Quando Patrícia saiu da sala, peguei minha garrafa de água e voltei para junto da janela. Estar naquele escritório, sentado à mesa do meu pai, não me fazia sentir mais próximo dele como estar ali, parado, olhando pela janela. Dali, eu via tudo o que ele construiu com esforço, com coragem e visão.
A empresa estava crescendo, se expandindo como ele sempre sonhou, e mesmo assim, algo em mim permanecia ausente. A perda do meu pai — e agora a aposentadoria da senhora Hathaway — deixaram um vazio. Talvez não na empresa em si, mas dentro de mim. Um buraco que o sucesso, por si só, não preenchia.
As pessoas mais importantes da minha vida tinham ido embora, e levaram com elas boa parte da alegria que eu sentia em trabalhar. Eu sabia que estava honrando meu pai. Sabia que ele ficaria orgulhoso de ver tudo o que conquistamos. Mas, quando eu voltava para casa, para o silêncio dos meus próprios pensamentos, não conseguia deixar de me perguntar: para quem eu estava fazendo tudo isso?
O sonho era dele, mas ele o construiu comigo em mente. E agora que ele se foi... quem continuaria esse legado depois de mim? Com quem eu dividiria tudo isso? A quem eu deixaria esse império?
Patrícia sempre dizia que minha nostalgia e melancolia tinham uma explicação simples: falta de férias, ou falta de sexo, ou ambos. E, bem... talvez ela tivesse razão sobre as férias. Desde que meu pai morreu, não tirei um único dia para mim. E quanto ao sexo, sim, eu saí com algumas mulheres. Mas sexo não preenchia esse tipo de vazio.
A verdade era que eu não sabia a resposta.
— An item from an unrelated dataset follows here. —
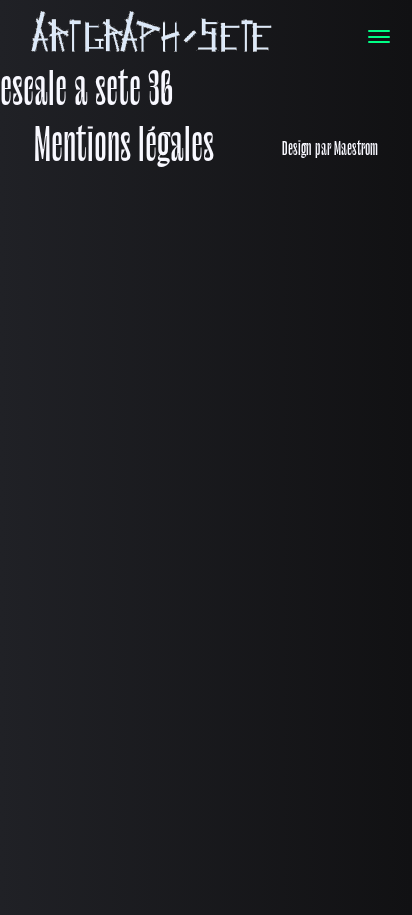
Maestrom (356, 150)
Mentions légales (124, 149)
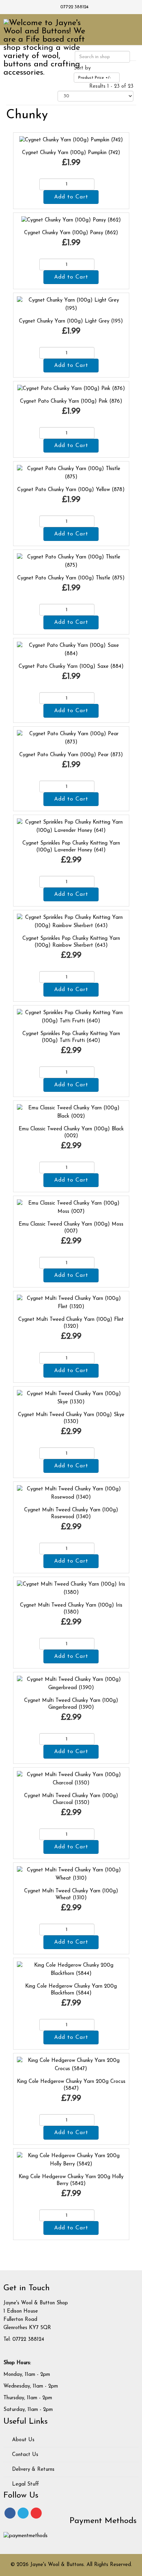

Então, fazia o que me restava: continuava trabalhando. Me dedicava a transformar a Transportadora Sullivan em algo que fizesse jus ao nome do meu pai. Talvez esse fosse meu destino. Talvez eu estivesse mesmo destinado a me casar com o trabalho. E talvez... talvez eu só estivesse esperando algo — ou alguém — que mudasse isso.